Everyone is talking about Gen Z.
On LinkedIn, on Instagram, in every new fashion campaign, every brand strategy — it's Gen Z, Gen Z, Gen Z. And honestly? I get it. I admire them deeply. They are fearless. They say no without guilt. They put themselves first without apology. They have redefined what it means to be bold and I genuinely look up to that generation.
But today, I want to talk about someone else.
I want to talk about the millennials between 30 and 35 — the ones nobody is really talking about. The ones who got lost somewhere in their 20s and are only now beginning to find themselves. The most underrated generation in the room.
We Were Too Sanskari to Live and Too Aware Not to Regret It
If you are a millennial from a middle-class Indian family, you know exactly what I mean.
In our 20s, family was everything. Parents came first, always. Saying no — to a relative, to a stranger, sometimes even to ourselves — felt impossible. We were so busy being good daughters, good employees, good everything-to-everyone that we forgot to ask what we actually wanted.
We didn't travel. Not really. When holidays came, we went home — back to our parents, back to the familiar, back to being someone's child instead of our own person. The concept of solo travel, of booking a trip with strangers, of staying two nights away from home? Unthinkable. Not because we didn't want to. But because we could already hear our mother's voice: main so nahi paaungi, teri chinta hogi. And sometimes it wasn't even an assumption — it was simply true.
We didn't always choose what we liked. We chose what made sense. The job near home. The clothes our family would approve of. The life that fit inside someone else's comfort zone.
The Heartbreak, the Marriages, the Silence
Some of us carried major heartbreaks into our late 20s and came out the other side so exhausted that when our parents said it's time, we simply nodded. Not because we had found the right person — but because we had run out of the energy to wait for them.

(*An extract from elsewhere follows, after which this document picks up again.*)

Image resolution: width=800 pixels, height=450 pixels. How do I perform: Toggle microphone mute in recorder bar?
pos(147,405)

We married at the right time, not the right moment. And many of us are still living with the consequences of that difference.

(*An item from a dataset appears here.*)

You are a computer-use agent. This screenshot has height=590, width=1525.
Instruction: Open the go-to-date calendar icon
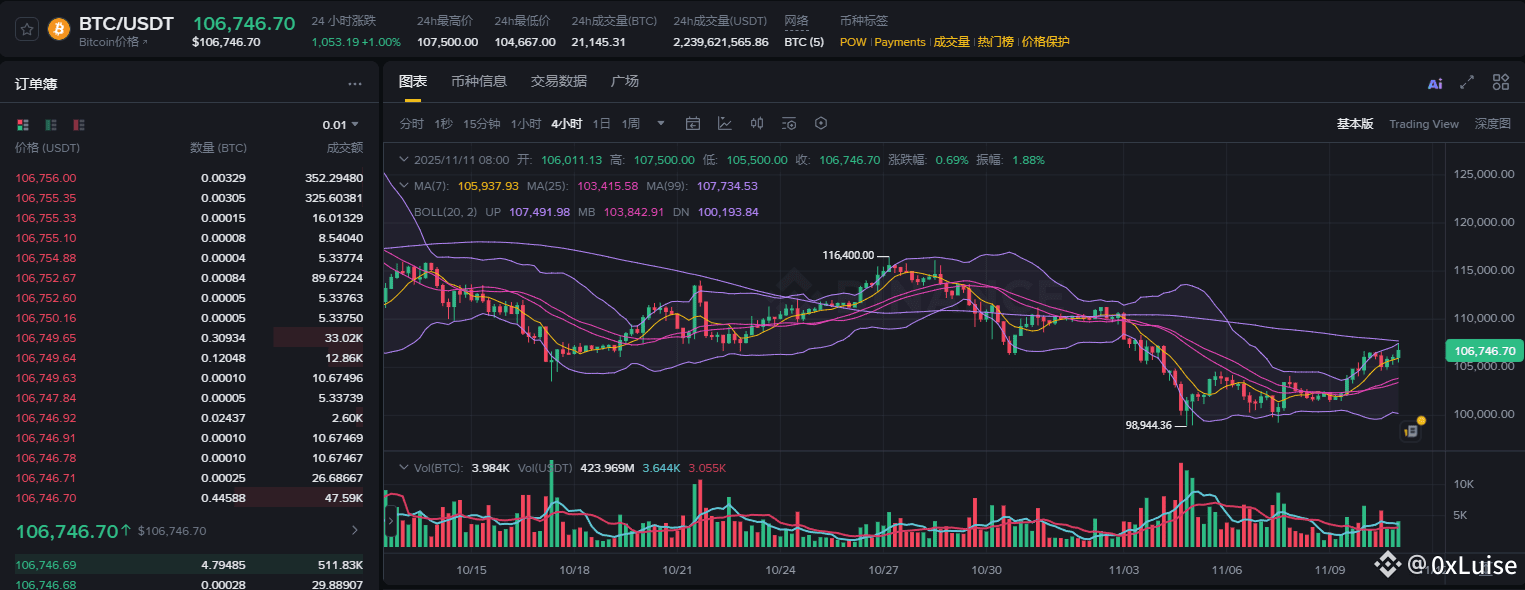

The ones who fought, who said I will marry only when I find the right person, not just when the calendar says so — they were rare. And often, they did it alone, without support, carrying the weight of family disappointment like a second job.
Quiet, Hardworking and Afraid to Take Up Space
Millennials in this bracket are not lazy. They are some of the most hardworking people I know. But they are also deeply afraid — afraid to lose the job that gives them their only sense of independence, afraid to speak up, afraid to be seen.
Introversion was not always a personality trait for us. Sometimes it was survival. When you grow up in an environment where your opinions are not always welcomed, you learn to stay quiet. You learn to shrink.
And then one day, somewhere around 30, something shifts.
The Awakening Nobody Talks About
Here is what I am seeing now and it gives me so much hope.
The millennials between 30 and 35 are quietly waking up. They are taking their stand — not loudly, not dramatically, but firmly. They are leaving bad marriages on their own terms. They are building businesses with whatever little they have. They are travelling for the first time. They are wearing what they like. They are learning, unlearning and beginning again.
They are doing it without a safety net because they refuse to be a burden on anyone. That's the millennial way — figure it out yourself, quietly, with dignity.
And yes — I am one of them.
This Is for You
If you are between 30 and 35 and you feel like you missed something in your 20s — you didn't miss your life. You were just delayed, not denied.
Your 30s are not too late. They might actually be your beginning.
To every underconfident girl who is slowly, quietly rising — I see you. I am you. And I built Mokti for you.
Because Mokti means freedom. And we deserve ours — even if it comes a little later than planned.